#### SUPPLIED MATERIAL:
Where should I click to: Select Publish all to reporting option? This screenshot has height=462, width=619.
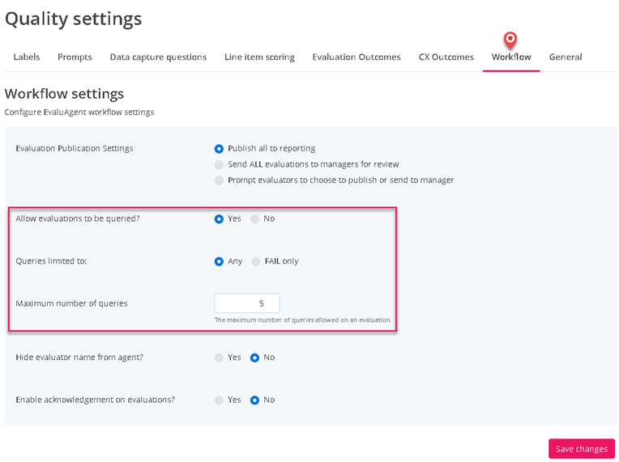219,149
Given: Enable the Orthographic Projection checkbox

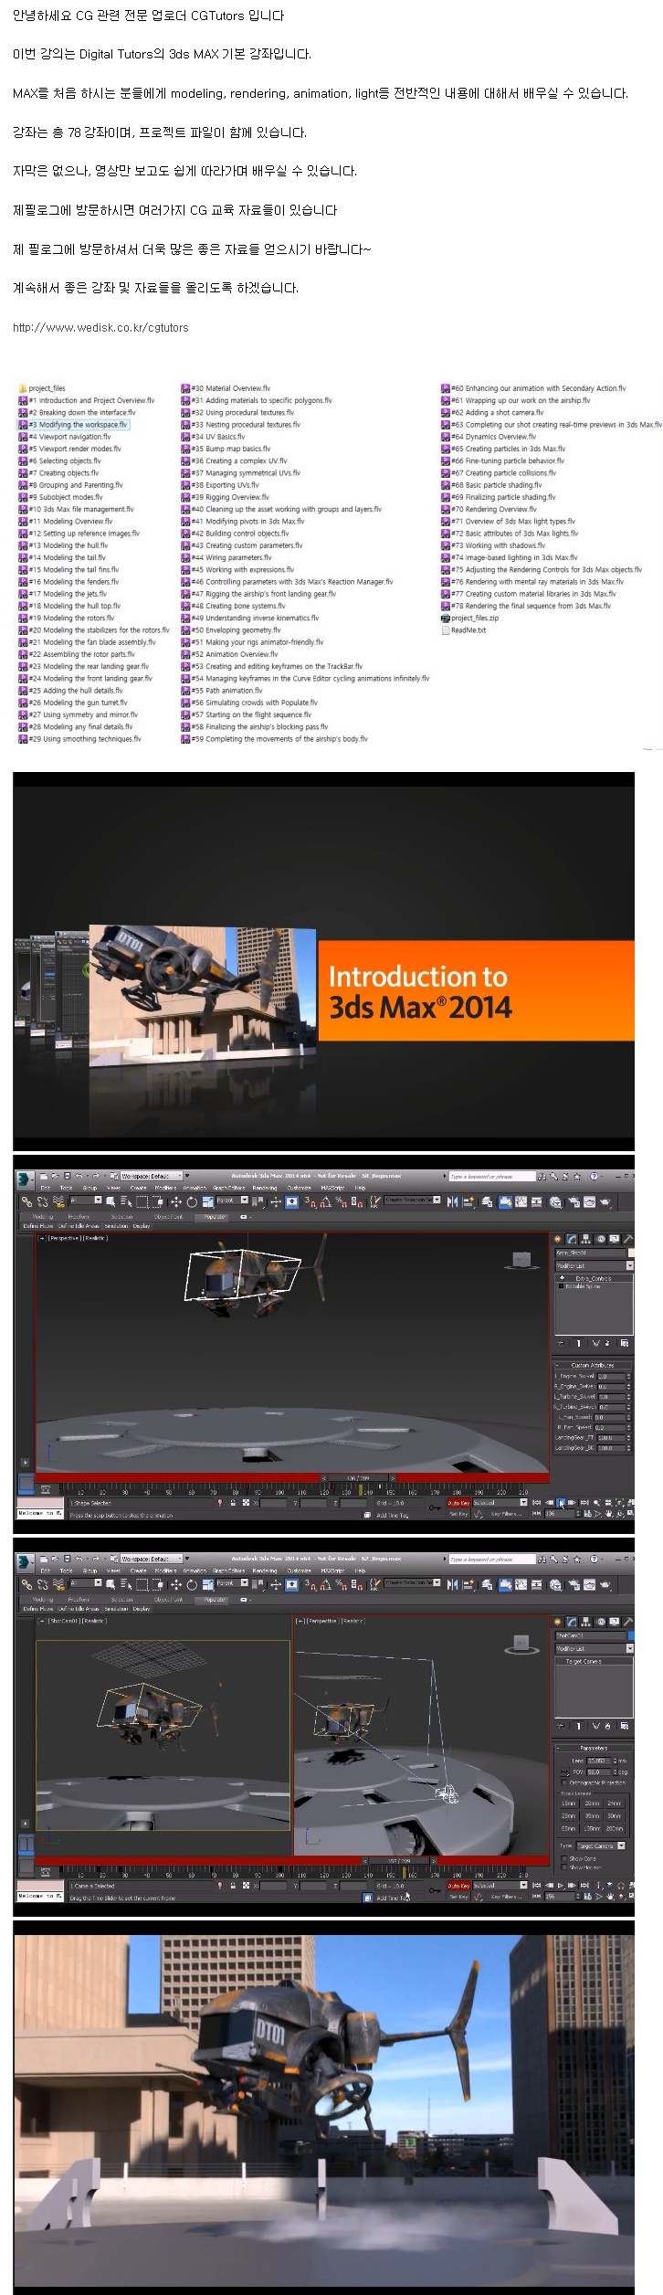Looking at the screenshot, I should [564, 1782].
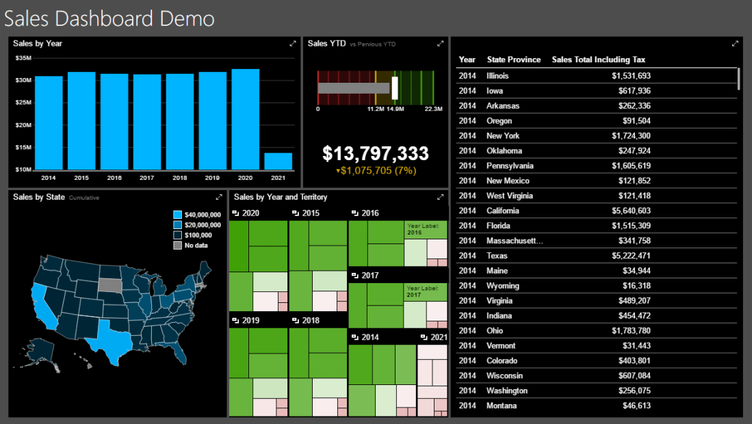Click the drill-down icon beside 2020 in treemap
The width and height of the screenshot is (752, 424).
pos(235,213)
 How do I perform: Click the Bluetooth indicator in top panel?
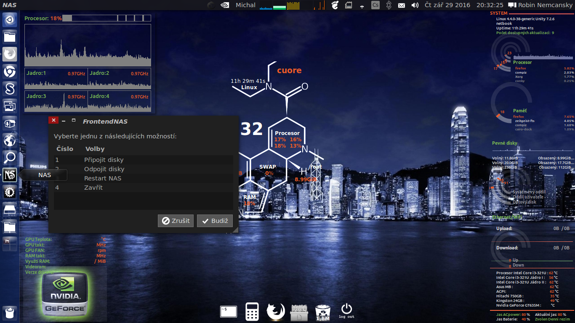click(389, 5)
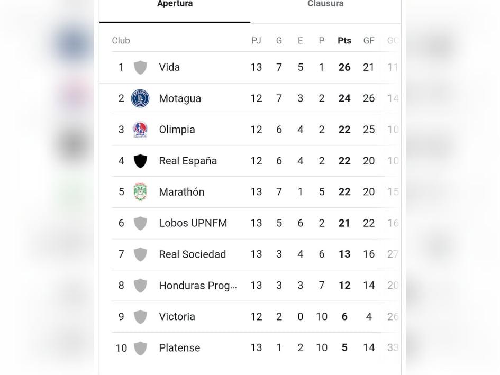Click the Motagua club crest icon
The image size is (500, 375).
(140, 98)
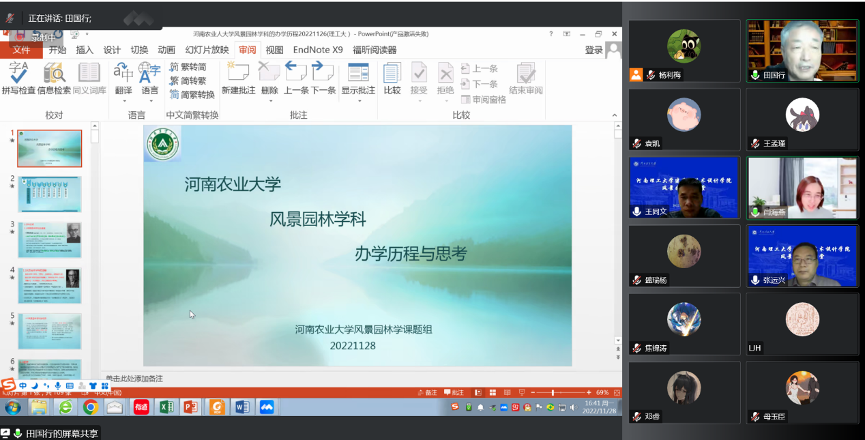Click 登录 to sign in
Viewport: 865px width, 440px height.
(594, 50)
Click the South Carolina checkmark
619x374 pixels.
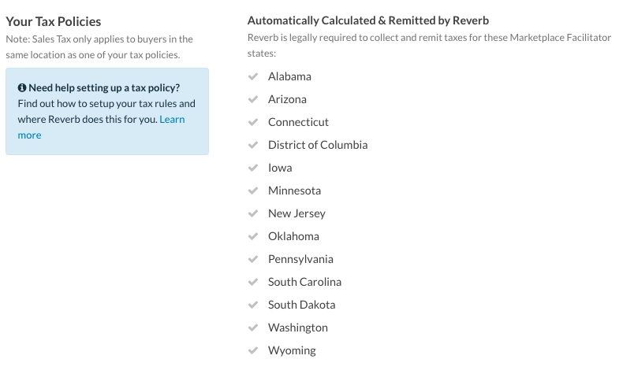pos(253,282)
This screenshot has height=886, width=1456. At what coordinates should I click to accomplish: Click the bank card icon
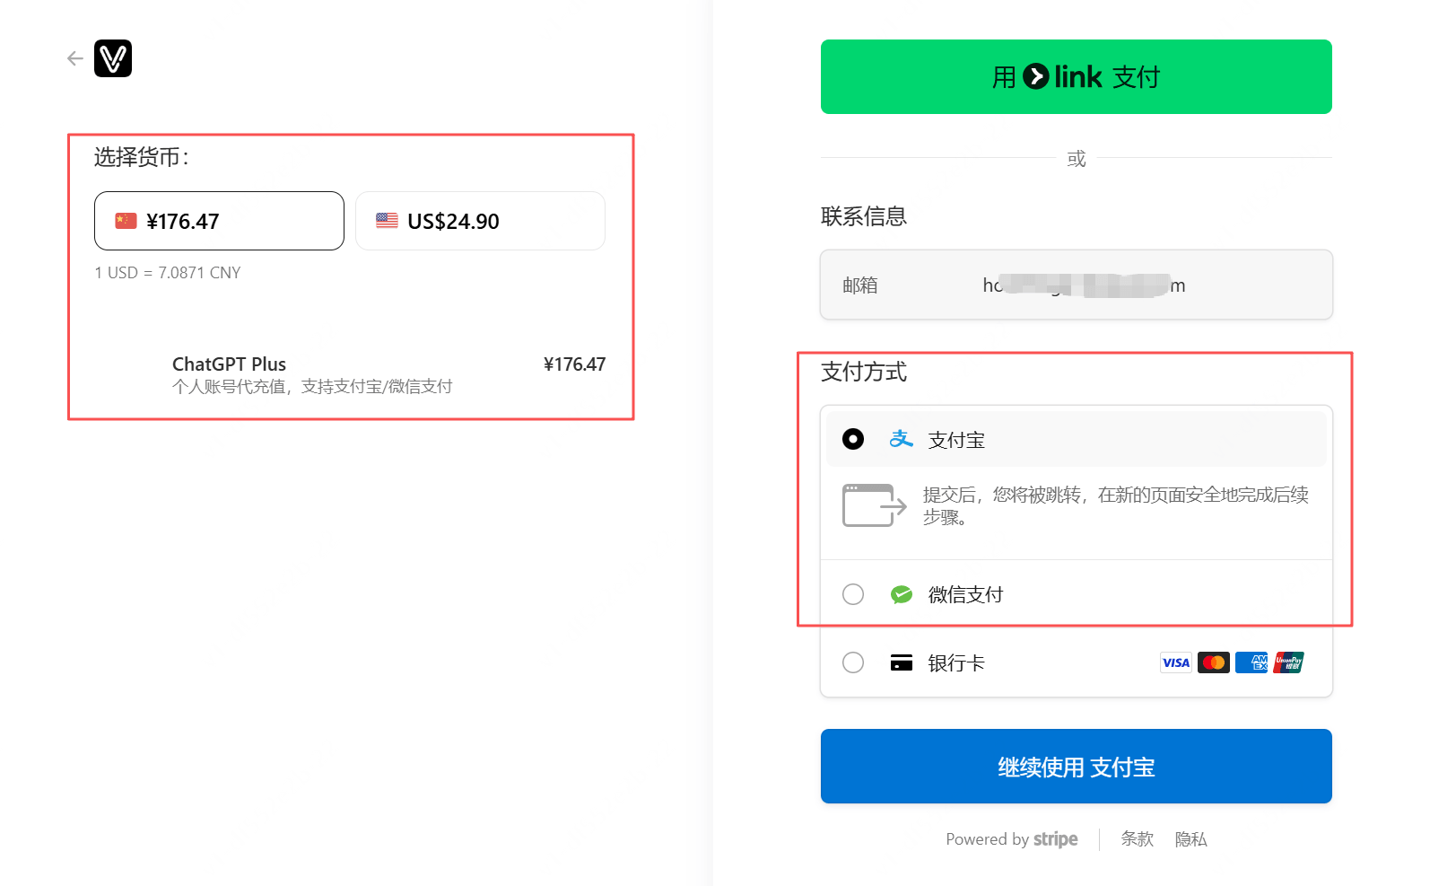tap(901, 662)
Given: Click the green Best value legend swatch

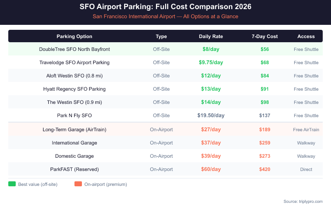Looking at the screenshot, I should tap(12, 184).
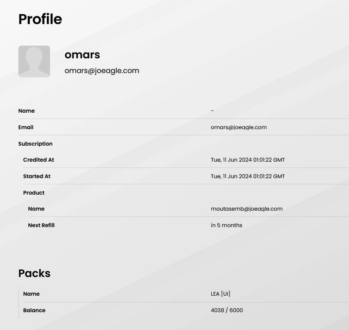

#### WRITTEN INSTRUCTION:
Put each line of the material above into a JSON list of strings, one string per line, skipping blank lines. Leave the pictures out of your answer.

#### RESULT:
[
  "Where should I click to: Select Publish all to reporting option? This screenshot has height=462, width=619.",
  "219,149",
  "Given: Enable the Orthographic Projection checkbox",
  "Looking at the screenshot, I should [564, 1782].",
  "Click the drill-down icon beside 2020 in treemap",
  "The width and height of the screenshot is (752, 424).",
  "pos(235,213)",
  " How do I perform: Click the Bluetooth indicator in top panel?",
  "click(389, 5)",
  "Click the Motagua club crest icon",
  "The image size is (500, 375).",
  "(140, 98)",
  "Click 登录 to sign in",
  "Viewport: 865px width, 440px height.",
  "(594, 50)",
  "Click the South Carolina checkmark",
  "619x374 pixels.",
  "pos(253,282)",
  "This screenshot has height=886, width=1456. At what coordinates should I click to accomplish: Click the bank card icon",
  "tap(901, 662)",
  "Given: Click the green Best value legend swatch",
  "Looking at the screenshot, I should tap(12, 184)."
]